Lenin no era un pensador de academia, no, Lenin era un revolucionario dedicado exclusivamente a su trabajo, y todo lo que hizo lo hizo por lograr en la práctica los objetivos de la revolución socialista. Por eso pareciera que hay muchos Lenin, no uno solo, aunque, en verdad, sí era uno solo si se le ve dialécticamente. En cada etapa de la lucha de clases trató que el marxismo acompañara, pero eso sí, desde la reflexión profunda y acertada. Lenin jamás pretendió elaborar una teoría metafísica para todo tiempo y lugar. Como señalaba Lukács, Lenin fue elaborando sus categorías al calor de las luchas de clase, por eso no tiene una fórmula única que se aplique a cualquier lugar y tiempo, él iba cambiando. Estaba consciente que conceptualmente la lucha del proletariado por su liberación no podía ser captada y formulada, teóricamente, sino en el momento histórico determinado, en que por su actualidad práctica haya emergido al primer plano de la historia.
A pesar de su audacia y de su enérgica forma de actuar en política era implacable contra todo tipo de aventurerismo, en su clásico La enfermedad infantil del izquierdismo en el comunismo lo expone de manera brillante.

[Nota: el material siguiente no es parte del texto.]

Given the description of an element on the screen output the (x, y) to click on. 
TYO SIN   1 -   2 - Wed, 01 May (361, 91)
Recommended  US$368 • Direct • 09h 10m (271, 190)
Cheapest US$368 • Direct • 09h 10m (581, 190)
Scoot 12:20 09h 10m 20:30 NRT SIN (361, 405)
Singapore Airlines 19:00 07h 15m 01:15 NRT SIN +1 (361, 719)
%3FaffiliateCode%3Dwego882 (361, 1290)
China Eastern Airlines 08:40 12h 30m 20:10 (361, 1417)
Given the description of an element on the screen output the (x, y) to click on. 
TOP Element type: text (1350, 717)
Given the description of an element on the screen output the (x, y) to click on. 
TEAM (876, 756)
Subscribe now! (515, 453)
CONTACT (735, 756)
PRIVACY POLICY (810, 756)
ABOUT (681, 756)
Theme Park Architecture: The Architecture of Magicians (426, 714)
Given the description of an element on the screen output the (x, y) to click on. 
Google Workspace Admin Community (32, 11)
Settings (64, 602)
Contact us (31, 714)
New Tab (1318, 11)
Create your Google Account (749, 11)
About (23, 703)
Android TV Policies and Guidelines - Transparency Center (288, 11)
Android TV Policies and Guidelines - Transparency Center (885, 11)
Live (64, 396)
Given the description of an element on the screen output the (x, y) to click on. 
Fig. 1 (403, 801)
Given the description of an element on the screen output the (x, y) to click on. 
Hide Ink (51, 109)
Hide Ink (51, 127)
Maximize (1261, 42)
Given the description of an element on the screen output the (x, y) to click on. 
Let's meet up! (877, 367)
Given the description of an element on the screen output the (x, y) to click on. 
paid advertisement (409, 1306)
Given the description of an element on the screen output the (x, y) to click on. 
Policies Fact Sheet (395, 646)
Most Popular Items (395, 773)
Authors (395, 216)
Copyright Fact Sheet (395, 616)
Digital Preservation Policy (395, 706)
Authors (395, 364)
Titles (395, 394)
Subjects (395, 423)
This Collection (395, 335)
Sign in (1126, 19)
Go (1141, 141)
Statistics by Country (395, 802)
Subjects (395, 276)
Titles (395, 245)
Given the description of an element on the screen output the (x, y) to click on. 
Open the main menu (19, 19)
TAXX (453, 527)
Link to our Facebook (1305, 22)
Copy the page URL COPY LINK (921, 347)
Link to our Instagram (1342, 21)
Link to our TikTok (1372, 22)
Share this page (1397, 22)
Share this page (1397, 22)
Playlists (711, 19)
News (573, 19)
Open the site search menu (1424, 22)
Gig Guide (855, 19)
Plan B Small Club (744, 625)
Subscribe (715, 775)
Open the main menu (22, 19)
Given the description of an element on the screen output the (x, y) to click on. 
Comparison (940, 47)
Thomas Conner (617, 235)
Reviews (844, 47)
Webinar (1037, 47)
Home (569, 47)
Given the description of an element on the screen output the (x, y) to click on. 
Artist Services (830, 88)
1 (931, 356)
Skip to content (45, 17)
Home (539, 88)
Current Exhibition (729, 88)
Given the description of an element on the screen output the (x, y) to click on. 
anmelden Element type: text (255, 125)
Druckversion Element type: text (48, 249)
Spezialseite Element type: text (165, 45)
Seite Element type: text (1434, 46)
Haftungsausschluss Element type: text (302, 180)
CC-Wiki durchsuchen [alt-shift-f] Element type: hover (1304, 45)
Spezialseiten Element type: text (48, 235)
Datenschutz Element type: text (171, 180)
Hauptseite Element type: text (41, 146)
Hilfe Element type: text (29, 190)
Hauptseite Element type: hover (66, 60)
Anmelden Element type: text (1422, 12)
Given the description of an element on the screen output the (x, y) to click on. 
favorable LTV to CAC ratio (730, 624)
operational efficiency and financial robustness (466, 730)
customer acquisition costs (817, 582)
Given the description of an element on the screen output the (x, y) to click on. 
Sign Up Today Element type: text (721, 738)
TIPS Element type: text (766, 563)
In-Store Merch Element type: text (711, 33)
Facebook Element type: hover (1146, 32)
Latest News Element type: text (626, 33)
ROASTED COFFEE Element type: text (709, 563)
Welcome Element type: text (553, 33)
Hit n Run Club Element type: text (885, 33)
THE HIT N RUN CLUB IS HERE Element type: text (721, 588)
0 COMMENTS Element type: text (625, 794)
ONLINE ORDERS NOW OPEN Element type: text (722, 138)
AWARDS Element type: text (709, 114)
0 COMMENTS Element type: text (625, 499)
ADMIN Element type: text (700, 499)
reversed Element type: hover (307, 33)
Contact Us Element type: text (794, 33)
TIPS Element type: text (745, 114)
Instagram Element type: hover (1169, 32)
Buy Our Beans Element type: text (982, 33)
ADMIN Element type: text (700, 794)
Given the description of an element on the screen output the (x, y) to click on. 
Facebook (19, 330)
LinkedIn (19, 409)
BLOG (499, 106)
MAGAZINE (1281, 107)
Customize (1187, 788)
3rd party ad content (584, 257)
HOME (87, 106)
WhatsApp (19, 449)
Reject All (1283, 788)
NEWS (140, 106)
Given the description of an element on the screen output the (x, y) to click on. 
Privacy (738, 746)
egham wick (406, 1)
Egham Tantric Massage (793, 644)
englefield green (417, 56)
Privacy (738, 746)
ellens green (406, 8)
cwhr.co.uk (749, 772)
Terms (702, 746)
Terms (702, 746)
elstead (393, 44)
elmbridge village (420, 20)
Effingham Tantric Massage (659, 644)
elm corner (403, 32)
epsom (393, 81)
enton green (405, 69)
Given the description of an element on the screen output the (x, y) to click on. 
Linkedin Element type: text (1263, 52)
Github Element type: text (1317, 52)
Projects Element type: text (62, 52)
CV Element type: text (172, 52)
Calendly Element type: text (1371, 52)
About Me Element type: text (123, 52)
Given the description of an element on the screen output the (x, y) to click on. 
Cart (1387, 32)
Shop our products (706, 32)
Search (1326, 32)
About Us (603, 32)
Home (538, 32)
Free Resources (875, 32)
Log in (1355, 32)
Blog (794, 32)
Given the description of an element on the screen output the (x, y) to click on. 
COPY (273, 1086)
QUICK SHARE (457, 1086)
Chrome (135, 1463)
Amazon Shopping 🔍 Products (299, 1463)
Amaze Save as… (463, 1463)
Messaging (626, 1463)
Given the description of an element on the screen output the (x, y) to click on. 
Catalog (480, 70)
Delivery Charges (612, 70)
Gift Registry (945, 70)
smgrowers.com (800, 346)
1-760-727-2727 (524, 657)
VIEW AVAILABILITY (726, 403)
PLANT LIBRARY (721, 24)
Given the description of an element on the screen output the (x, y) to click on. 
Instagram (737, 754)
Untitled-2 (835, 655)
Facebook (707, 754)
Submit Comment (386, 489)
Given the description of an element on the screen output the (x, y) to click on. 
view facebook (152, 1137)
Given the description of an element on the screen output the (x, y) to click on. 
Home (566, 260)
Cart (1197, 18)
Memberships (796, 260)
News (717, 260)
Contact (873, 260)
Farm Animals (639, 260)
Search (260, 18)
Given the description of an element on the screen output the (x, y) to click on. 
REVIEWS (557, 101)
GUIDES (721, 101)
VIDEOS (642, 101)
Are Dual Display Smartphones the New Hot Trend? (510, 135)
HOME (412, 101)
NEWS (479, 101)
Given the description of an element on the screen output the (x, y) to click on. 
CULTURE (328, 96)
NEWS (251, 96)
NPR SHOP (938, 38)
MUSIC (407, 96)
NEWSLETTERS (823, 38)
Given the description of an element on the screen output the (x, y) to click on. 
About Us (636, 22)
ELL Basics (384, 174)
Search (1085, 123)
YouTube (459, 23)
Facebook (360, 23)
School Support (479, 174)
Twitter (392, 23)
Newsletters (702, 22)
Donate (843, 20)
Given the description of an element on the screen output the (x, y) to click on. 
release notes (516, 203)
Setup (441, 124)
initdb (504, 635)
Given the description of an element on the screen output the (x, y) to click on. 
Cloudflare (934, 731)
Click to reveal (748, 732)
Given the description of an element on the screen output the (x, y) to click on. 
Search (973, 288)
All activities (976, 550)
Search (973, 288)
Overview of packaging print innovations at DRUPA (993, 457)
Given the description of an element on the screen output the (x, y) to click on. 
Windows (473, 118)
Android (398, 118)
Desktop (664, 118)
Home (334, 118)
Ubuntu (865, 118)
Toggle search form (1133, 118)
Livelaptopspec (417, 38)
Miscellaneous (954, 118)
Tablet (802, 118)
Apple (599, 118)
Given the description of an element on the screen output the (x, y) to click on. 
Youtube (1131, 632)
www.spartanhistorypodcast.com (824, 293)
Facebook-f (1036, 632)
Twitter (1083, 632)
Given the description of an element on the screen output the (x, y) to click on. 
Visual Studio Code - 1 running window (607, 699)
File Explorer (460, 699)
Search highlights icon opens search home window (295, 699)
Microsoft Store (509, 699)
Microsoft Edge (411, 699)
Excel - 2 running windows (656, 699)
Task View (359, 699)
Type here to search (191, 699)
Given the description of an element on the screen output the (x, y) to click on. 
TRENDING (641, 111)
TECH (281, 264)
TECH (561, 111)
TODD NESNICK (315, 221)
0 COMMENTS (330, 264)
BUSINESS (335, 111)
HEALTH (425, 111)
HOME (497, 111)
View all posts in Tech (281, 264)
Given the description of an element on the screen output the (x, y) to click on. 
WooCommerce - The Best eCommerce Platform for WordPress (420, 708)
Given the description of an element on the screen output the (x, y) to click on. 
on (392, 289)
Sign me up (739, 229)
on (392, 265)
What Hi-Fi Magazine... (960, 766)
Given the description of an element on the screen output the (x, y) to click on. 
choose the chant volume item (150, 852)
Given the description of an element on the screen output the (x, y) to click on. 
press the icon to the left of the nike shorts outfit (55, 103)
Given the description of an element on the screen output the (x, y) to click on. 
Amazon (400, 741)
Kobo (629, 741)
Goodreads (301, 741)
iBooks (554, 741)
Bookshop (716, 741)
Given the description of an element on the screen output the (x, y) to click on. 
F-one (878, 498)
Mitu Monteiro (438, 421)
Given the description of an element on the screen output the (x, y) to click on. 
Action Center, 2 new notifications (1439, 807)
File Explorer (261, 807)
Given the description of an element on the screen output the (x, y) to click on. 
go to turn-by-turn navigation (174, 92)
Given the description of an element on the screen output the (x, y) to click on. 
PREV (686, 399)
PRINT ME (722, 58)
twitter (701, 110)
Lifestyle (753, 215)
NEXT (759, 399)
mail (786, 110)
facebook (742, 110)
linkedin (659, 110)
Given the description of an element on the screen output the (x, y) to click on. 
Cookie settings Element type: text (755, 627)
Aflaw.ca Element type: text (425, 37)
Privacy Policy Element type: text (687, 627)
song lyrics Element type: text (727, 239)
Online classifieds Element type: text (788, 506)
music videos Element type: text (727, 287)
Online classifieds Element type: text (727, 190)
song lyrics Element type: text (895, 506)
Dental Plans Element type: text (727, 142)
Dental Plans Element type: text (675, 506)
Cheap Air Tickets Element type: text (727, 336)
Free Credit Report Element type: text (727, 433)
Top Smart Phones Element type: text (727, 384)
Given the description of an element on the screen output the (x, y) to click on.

Implacable contra cualquier oportunismo, arrollador de cualquier reformismo.
Así era Lenin, el del análisis concreto de la situación concreta como herramienta metodológica para la política, que se explica por sí solo en el momento cumbre de la noche del 6 de noviembre de 1917, cuando quebró todas las vacilaciones escribió al Comité Central:
«Si hoy nos adueñamos del Poder, no nos adueñamos de él contra los Soviets, sino para ellos. La toma del Poder debe ser obra de la insurrección; su meta política se verá después de que hayamos tomado el Poder. Aguardar a la votación incierta del 25 de octubre (7 de noviembre) sería echarlo todo a perder, sería un puro formalismo; el pueblo tiene el derecho y el deber de decidir estas cuestiones no mediante votación, sino por la fuerza; tiene, en momentos críticos de la revolución, el derecho y el deber de enseñar el camino a sus representantes, incluso a sus mejores representantes, sin detenerse a esperar por ellos.»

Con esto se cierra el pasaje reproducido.